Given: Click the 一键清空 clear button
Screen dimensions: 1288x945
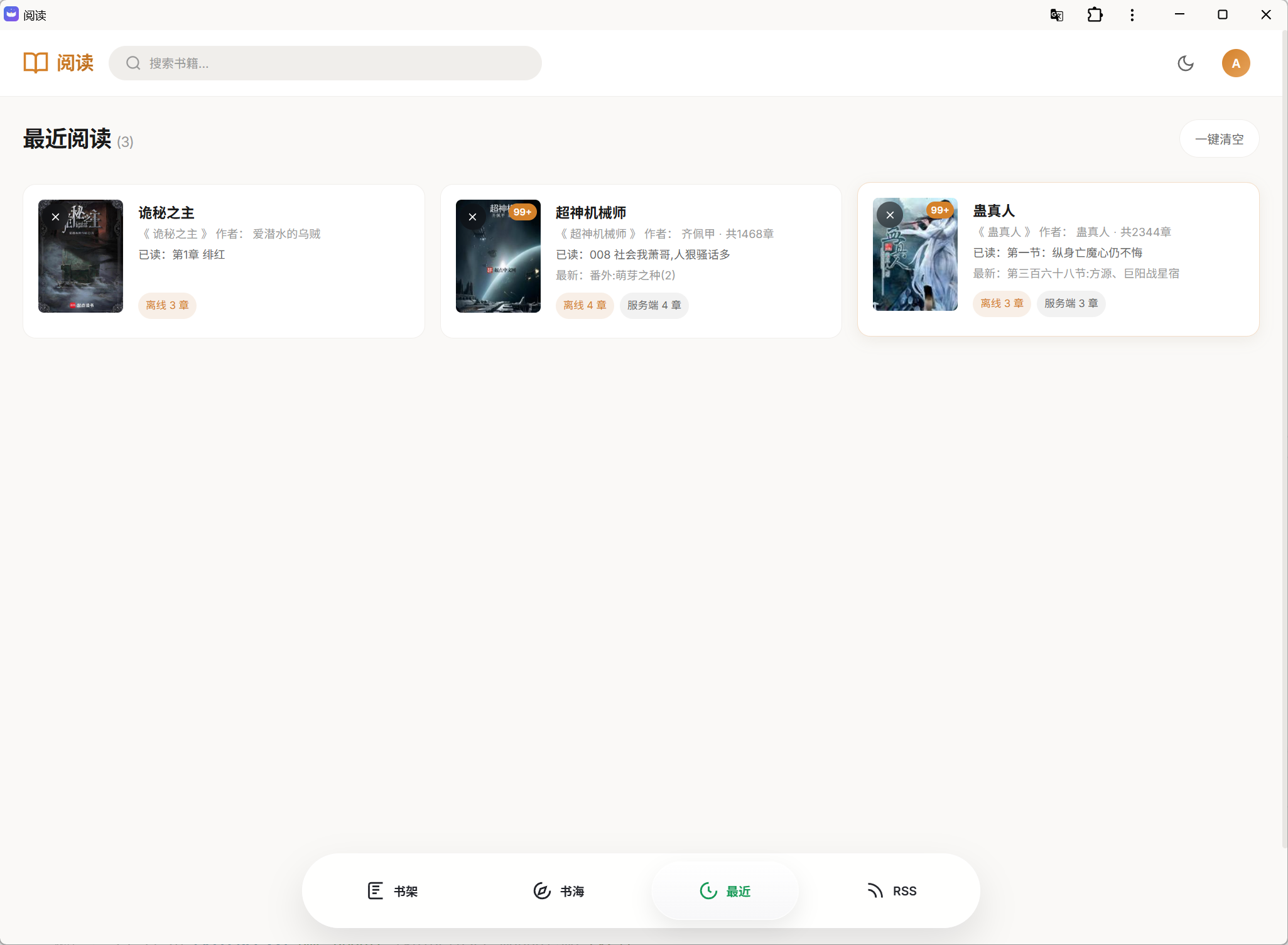Looking at the screenshot, I should tap(1218, 138).
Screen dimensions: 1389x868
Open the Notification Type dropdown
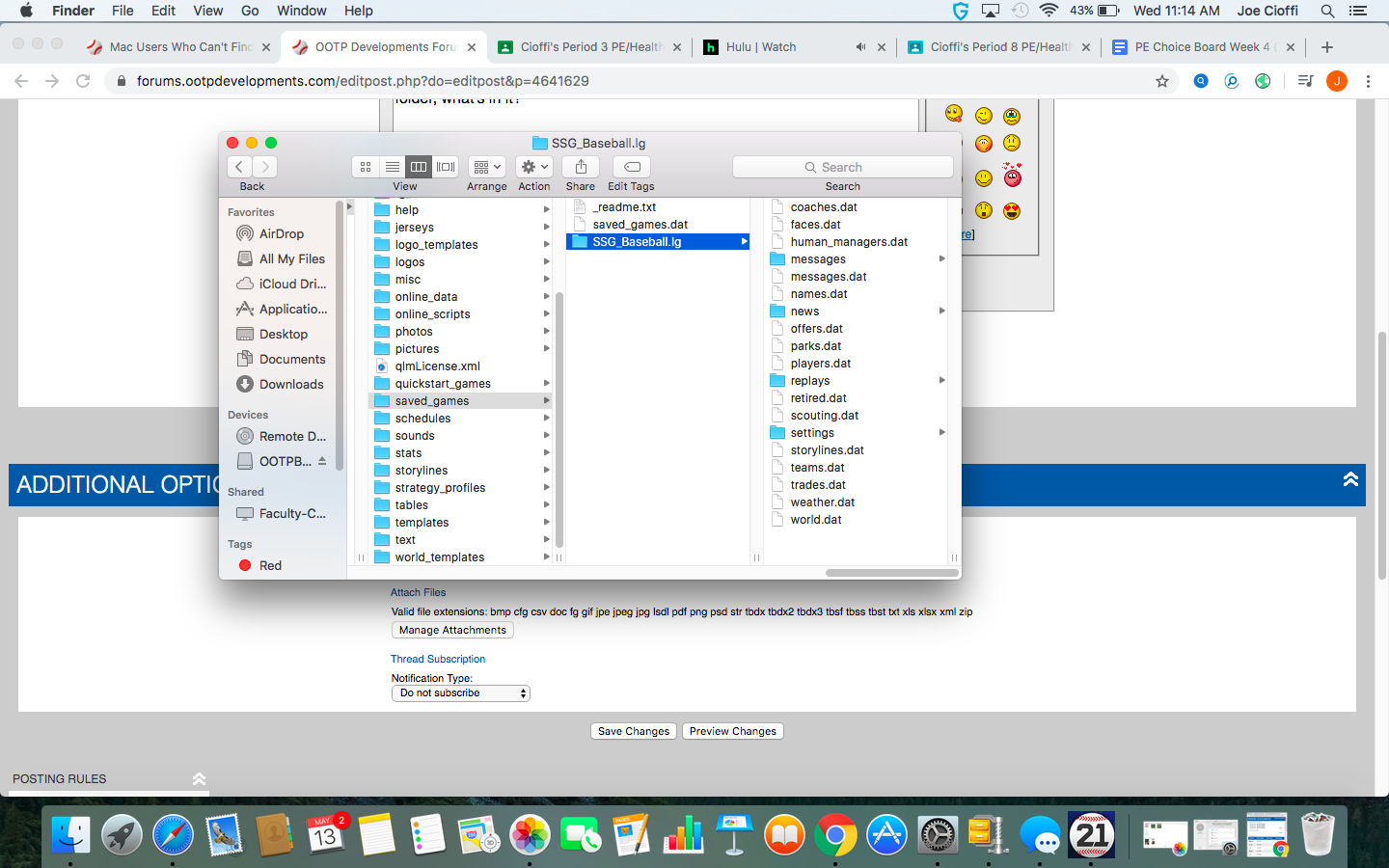click(460, 693)
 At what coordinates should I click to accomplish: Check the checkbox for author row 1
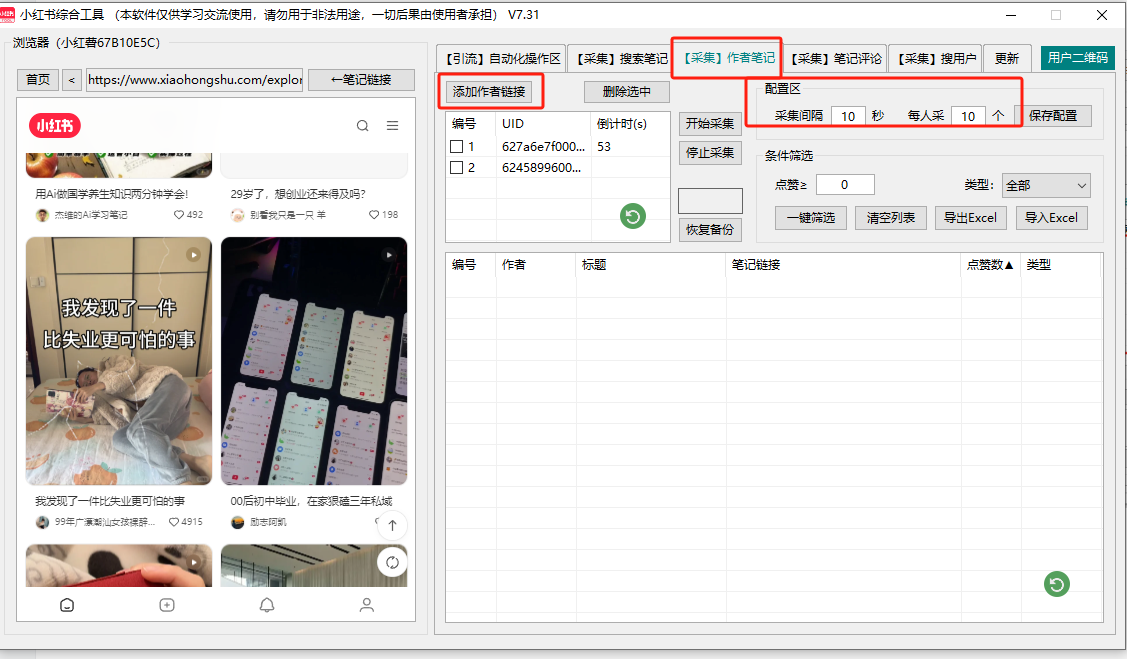click(457, 147)
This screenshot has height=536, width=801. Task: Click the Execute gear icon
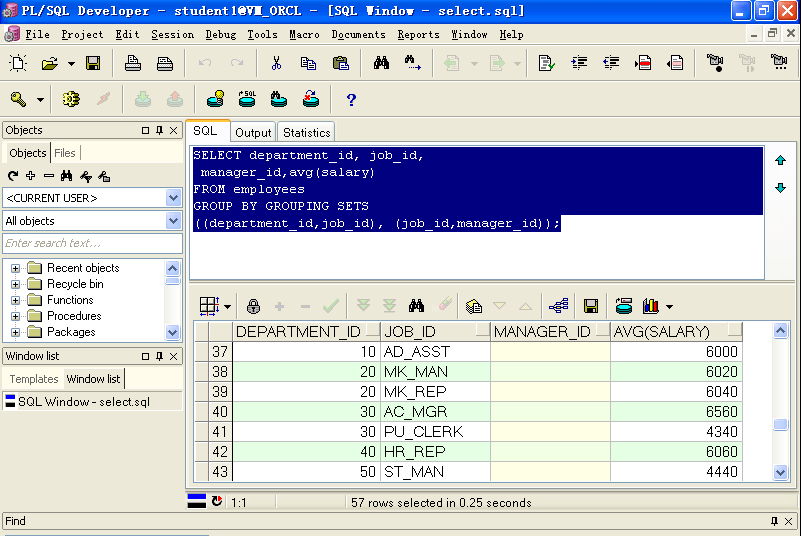coord(70,99)
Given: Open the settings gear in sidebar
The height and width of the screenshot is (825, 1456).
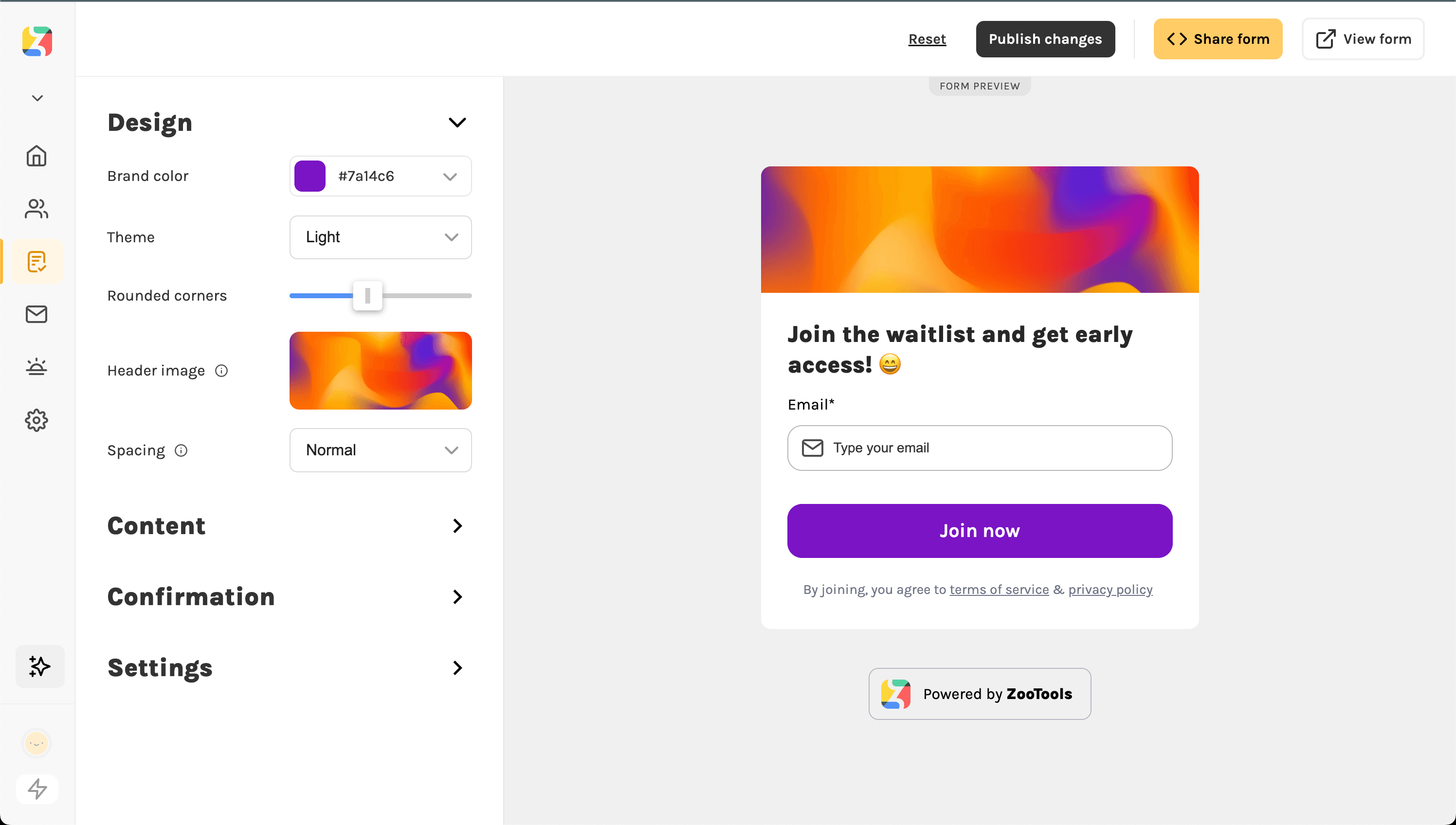Looking at the screenshot, I should [x=37, y=420].
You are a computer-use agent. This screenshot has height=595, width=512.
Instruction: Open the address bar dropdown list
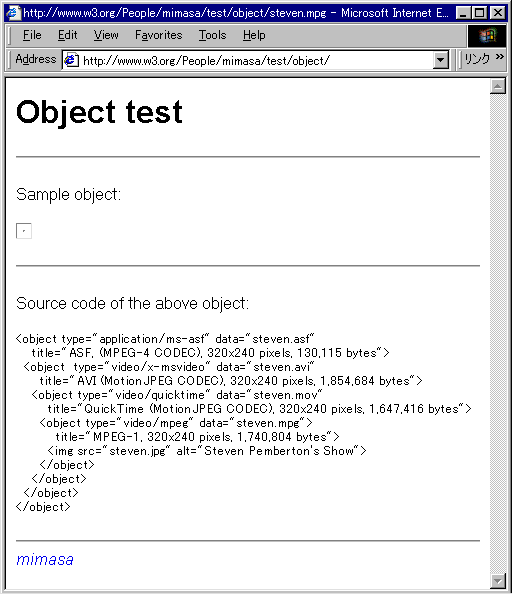(441, 60)
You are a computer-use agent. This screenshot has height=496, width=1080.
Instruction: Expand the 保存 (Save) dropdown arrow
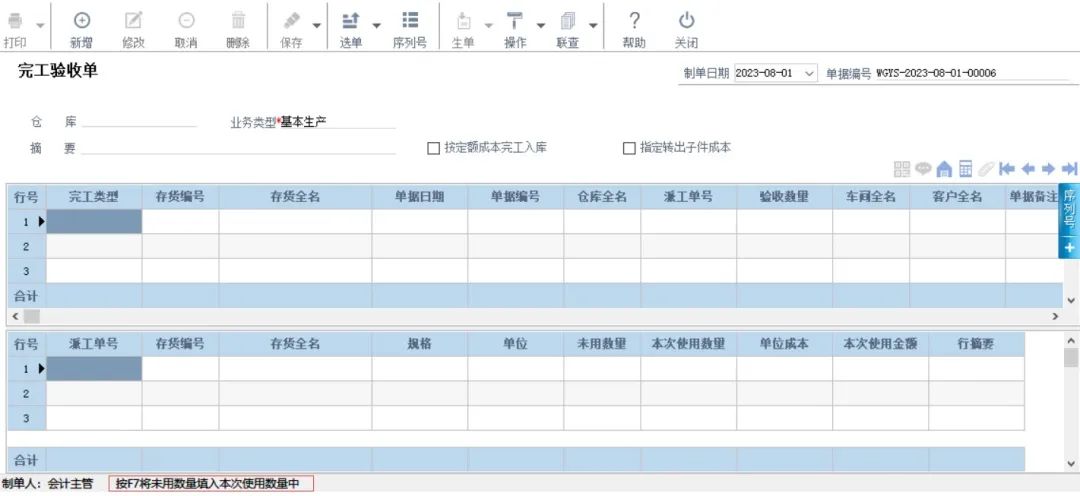click(x=317, y=25)
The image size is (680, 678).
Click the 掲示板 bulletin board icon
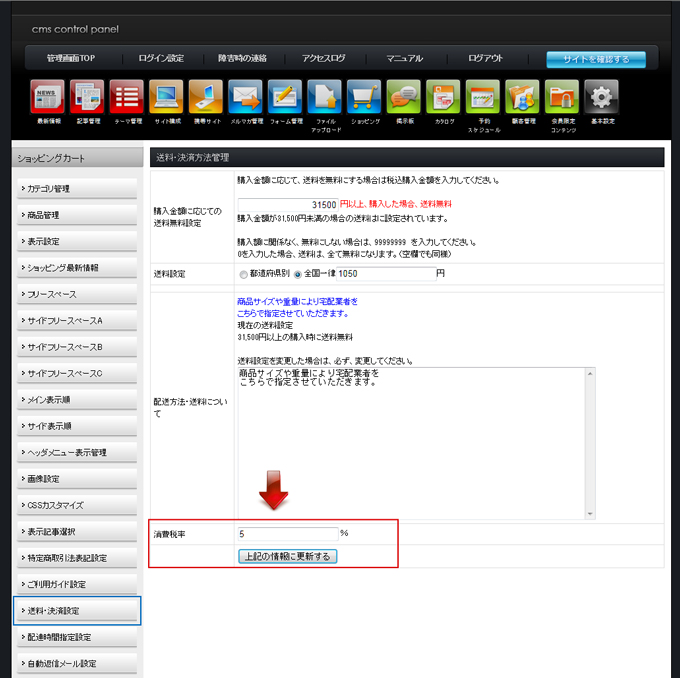click(x=403, y=98)
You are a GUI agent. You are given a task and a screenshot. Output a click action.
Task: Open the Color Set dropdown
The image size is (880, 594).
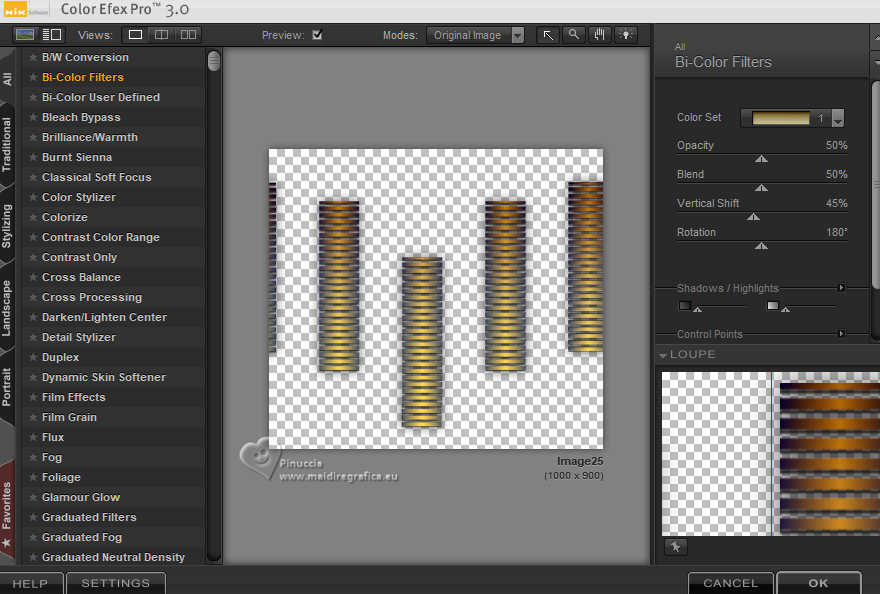(837, 118)
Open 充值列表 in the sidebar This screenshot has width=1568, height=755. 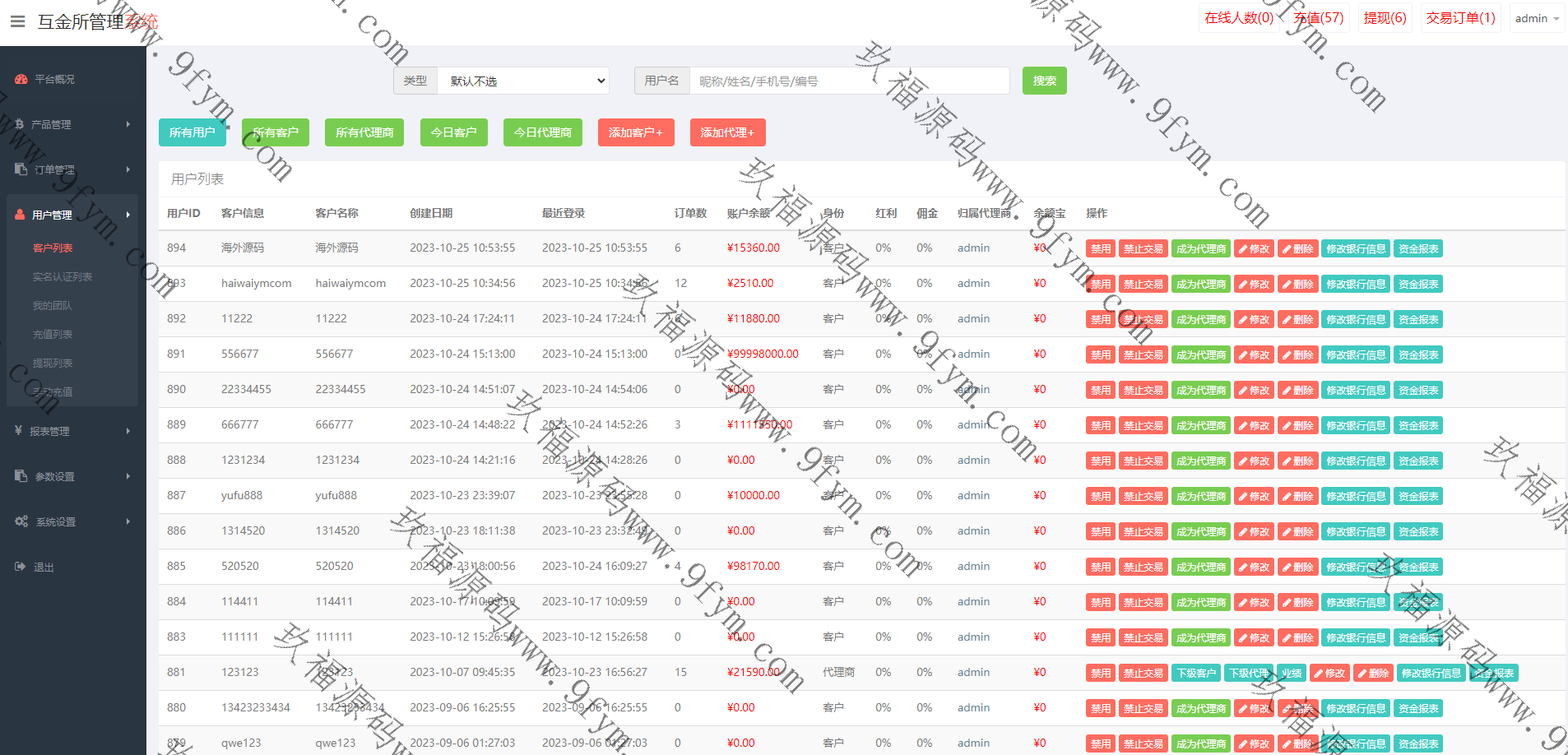point(53,335)
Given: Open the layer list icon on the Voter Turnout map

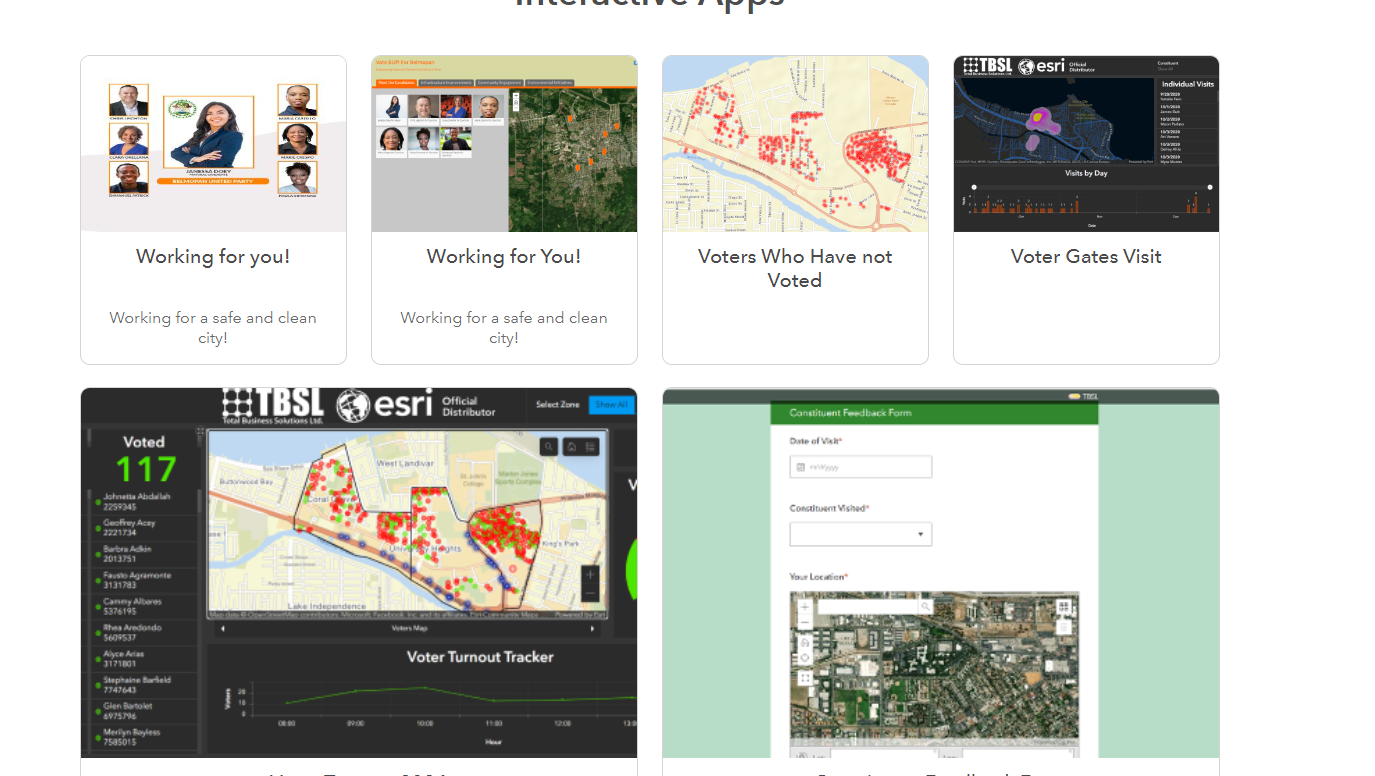Looking at the screenshot, I should point(590,447).
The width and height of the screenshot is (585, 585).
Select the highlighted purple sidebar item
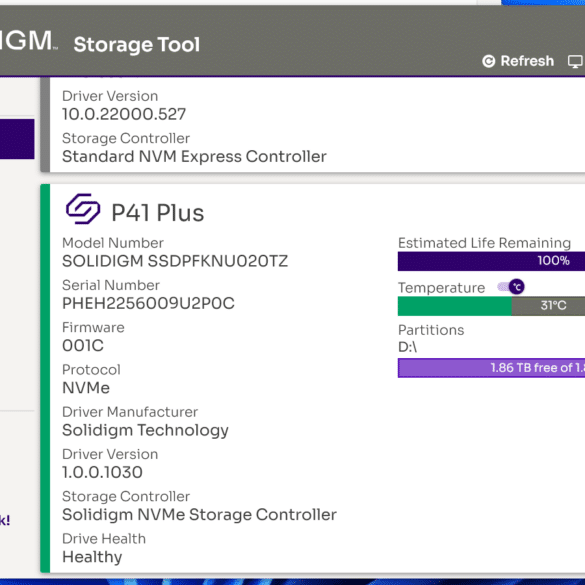tap(17, 139)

##############################

INSTRUCTION: Reproduce the items from the start through the line containing "click(460, 693)", swapping "Screen dimensions" for "Image size" and keeping everything else unchanged. Leave the pictures out.

RESULT FOR THIS EXERCISE:
Given: Click the 一键清空 clear button
Image size: 1288x945
Looking at the screenshot, I should tap(1218, 138).
Image size: 1389x868
Open the Notification Type dropdown
click(460, 693)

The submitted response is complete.